====== Texto proporcionado

A todos nos han ofendido... todos hemos llegado a sentir ese dolor que produce la ofensa del otro y en muchas ocasiones esto ha generado rencores en nuestro corazón.
Aunque es natural sentir ese dolor ante el sufrimiento que se nos causan, las razones por las que una persona puede sembrar el terrible mal del odio en su corazón son múltiples:
Las altas expectativas que tenemos de las demás personas.
El orgullo que nos ciega y no tolera que se nos trate así.Existen personas con temperamentos excesivamente impresionables que hacen que actitudes de otros que para algunos apenas generarían un pequeño disgusto, para éstos siembra un odio profundo
Simpatías y antipatías humanas, que generan una inexplicable aversión hacia ciertas personas; aversión que de no ser rechazada puede terminar sembrando un resentimiento del todo irracional.

============

** Qué se pide **
1. Indica si cada afirmación concuerda con el texto sobre el rencor. Responde sí o no y cita las palabras exactas del texto que lo deciden.
(a) Sentir dolor ante una ofensa es algo natural.
(b) El odio en el corazón se debe a una única razón.
(c) Las altas expectativas puestas en otras personas figuran entre las causas.
2. Resume en dos oraciones el texto sobre el rencor.
3. Prosigue el texto sobre el rencor a partir de su última oración.

====== Datos mostrados

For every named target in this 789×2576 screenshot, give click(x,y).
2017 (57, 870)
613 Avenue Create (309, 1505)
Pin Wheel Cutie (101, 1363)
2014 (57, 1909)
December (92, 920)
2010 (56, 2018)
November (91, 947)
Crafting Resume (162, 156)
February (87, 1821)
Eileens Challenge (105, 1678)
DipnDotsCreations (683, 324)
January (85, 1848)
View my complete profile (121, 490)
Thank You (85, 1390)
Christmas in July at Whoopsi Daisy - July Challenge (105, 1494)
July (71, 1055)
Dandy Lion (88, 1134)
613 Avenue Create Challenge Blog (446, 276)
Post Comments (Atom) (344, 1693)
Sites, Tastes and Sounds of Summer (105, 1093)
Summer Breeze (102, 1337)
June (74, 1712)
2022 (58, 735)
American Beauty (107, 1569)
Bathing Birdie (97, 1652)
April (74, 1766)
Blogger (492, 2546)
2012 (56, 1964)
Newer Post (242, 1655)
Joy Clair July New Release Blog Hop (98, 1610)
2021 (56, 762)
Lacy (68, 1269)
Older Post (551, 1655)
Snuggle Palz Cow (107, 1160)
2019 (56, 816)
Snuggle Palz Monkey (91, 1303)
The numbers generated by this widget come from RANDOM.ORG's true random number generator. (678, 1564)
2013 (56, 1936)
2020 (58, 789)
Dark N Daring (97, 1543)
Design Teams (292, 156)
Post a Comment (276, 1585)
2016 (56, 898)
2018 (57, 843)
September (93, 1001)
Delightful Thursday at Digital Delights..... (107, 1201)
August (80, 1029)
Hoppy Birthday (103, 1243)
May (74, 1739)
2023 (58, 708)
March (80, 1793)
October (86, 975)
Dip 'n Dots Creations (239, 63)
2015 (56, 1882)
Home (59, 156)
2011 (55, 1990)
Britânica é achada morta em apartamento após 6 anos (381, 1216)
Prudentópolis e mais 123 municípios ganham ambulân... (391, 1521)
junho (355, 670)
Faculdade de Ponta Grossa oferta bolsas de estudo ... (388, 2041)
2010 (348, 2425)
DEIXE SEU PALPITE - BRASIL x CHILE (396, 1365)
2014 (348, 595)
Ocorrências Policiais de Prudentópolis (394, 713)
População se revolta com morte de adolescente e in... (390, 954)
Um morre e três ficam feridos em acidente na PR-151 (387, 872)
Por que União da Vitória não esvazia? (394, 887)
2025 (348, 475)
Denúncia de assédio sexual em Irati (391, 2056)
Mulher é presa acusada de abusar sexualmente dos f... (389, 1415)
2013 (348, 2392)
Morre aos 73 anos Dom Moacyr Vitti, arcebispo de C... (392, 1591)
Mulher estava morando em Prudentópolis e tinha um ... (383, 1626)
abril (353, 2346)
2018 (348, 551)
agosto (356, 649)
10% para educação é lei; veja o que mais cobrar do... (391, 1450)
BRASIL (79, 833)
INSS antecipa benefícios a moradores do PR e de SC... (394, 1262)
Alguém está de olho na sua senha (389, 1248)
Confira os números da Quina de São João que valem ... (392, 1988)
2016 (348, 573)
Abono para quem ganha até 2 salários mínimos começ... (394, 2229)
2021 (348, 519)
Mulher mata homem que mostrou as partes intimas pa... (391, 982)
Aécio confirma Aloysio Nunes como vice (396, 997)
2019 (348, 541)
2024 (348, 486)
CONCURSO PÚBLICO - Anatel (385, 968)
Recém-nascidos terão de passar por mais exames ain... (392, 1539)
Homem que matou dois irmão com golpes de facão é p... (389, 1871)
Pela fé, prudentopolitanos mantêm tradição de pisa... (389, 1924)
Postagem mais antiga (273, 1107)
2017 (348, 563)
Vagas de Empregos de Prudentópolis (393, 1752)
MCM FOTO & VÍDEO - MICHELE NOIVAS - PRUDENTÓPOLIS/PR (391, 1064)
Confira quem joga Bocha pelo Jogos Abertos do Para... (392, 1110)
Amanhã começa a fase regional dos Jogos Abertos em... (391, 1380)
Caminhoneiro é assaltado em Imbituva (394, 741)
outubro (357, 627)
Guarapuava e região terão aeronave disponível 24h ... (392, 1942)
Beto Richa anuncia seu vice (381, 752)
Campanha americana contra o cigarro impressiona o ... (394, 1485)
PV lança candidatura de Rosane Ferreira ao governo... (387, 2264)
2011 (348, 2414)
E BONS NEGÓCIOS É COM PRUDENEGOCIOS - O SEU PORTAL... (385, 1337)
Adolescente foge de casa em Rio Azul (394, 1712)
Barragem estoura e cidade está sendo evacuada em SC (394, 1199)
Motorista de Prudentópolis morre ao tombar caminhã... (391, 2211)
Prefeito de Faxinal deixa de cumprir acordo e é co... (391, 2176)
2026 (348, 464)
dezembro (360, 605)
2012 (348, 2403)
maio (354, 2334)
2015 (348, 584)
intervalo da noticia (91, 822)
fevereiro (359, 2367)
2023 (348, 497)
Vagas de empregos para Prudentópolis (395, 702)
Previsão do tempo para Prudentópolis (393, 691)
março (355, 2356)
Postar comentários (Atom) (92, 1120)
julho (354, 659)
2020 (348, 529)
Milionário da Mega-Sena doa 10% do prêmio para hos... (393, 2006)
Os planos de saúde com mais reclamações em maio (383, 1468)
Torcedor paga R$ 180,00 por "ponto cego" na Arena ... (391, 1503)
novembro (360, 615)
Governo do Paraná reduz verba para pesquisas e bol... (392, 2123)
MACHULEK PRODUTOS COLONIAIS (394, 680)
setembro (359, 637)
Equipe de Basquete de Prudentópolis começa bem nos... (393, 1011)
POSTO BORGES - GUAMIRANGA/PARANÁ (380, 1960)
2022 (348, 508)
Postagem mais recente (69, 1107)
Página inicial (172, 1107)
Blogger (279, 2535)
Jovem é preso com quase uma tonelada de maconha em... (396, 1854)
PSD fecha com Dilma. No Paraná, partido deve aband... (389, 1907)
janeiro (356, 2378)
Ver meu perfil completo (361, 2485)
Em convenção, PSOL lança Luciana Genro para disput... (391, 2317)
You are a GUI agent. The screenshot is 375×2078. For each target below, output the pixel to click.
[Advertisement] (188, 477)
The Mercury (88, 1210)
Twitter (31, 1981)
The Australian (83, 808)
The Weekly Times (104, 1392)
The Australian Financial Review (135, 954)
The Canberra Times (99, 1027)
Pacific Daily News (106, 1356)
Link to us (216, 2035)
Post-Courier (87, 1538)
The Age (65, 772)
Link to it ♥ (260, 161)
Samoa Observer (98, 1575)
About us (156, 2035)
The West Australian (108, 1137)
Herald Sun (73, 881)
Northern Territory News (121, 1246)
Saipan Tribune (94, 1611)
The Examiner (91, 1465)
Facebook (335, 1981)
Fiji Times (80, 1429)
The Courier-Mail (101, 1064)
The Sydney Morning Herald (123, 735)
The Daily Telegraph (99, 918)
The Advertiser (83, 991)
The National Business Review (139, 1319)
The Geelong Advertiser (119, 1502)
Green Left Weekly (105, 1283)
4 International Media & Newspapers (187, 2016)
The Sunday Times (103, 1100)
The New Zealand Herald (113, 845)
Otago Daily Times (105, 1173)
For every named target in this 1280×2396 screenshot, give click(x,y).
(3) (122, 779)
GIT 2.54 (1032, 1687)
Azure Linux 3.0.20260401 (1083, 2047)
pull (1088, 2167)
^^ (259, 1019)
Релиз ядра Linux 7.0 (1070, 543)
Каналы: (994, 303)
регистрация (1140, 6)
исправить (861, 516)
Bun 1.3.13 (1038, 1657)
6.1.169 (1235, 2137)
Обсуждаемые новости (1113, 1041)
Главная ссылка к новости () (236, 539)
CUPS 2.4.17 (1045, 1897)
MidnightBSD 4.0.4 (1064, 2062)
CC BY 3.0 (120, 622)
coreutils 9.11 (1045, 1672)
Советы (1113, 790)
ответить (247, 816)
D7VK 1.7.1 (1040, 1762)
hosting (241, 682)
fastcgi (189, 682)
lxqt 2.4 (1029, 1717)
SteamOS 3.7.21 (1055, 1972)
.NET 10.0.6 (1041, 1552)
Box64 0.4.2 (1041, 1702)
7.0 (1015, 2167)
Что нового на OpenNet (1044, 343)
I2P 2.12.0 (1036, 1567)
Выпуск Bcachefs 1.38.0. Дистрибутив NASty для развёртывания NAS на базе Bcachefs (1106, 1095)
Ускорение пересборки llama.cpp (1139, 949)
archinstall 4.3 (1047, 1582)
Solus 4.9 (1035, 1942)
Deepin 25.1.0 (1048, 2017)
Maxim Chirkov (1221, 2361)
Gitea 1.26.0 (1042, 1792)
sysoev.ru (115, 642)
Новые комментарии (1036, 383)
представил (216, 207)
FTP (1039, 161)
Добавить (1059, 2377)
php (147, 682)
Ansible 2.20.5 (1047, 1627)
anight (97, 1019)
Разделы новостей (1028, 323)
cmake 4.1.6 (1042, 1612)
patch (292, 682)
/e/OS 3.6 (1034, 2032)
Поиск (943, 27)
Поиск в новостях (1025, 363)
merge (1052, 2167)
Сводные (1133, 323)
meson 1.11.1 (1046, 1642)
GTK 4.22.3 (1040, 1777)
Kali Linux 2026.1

============

** Respuestas **
1.
(a) Sí: "es natural sentir ese dolor ante el sufrimiento que se nos causan".
(b) No: "las razones por las que una persona puede sembrar el terrible mal del odio en su corazón son múltiples".
(c) Sí: "Las altas expectativas que tenemos de las demás personas."

2. Todos hemos sufrido ofensas y sentido el dolor que causan, lo que a menudo ha generado rencores en nuestro corazón. Aunque ese dolor es natural, el odio puede sembrarse por múltiples razones: las altas expectativas hacia los demás, el orgullo, un temperamento excesivamente impresionable y las simpatías y antipatías humanas.

3.
Para aproximarnos adecuadamente al tema del perdón, es importante saber que el odio se inspira en una “justicia” mal entendida: “la justicia de la crueldad”, que expresa: “el que me la hace, la paga”, pensando que la única manera de responder a una agresión es con otra agresión; así se hace, de nuevo, actual la “ley del talión”: “ojo por ojo, diente por diente”. Los cristianos fuimos llamados por Nuestro Señor a superar esta ley, a detener la cadena del odio, de la venganza, de la crueldad: “Habéis oído que se dijo: ‘Ojo por ojo y diente por diente’. Pues yo os digo que no resistáis al mal; antes bien, al que te abofetee en la mejilla derecha ofrécele también la otra.” (Mt 5,38). ¿Significa esto que debemos estar de acuerdo con las injusticias? No, más bien significa que ni la peor injusticia puede dañar nuestro corazón, y que más grande que “la justicia” hacia nosotros debe ser nuestro amor hacia quien nos ofende. Es cierto que esto es más fácil decirlo que vivirlo, por eso para perdonar se requiere de la gracia de Dios, que no la negará a quien la pida humildemente y con perseverancia.
El odio es algo terrible. Quien odia pierde la gracia de Dios haciéndose semejante a satanás, padre del odio. Es como quien se toma un veneno esperando que se muera la persona a la que odia... ¡es el que odia el que se envenena! El que odia es semejante a una persona que toma un carbón encendido en la mano, esperando que se queme el otro. El rencor es propio de almas pequeñas, limitadas, de corazones estrechos y mezquinos; personas que no han conocido el verdadero amor. Lo curioso es que quien odia sigue dando poder al otro para hacerle daño. En definitiva, quien no perdona se tortura a sí mismo.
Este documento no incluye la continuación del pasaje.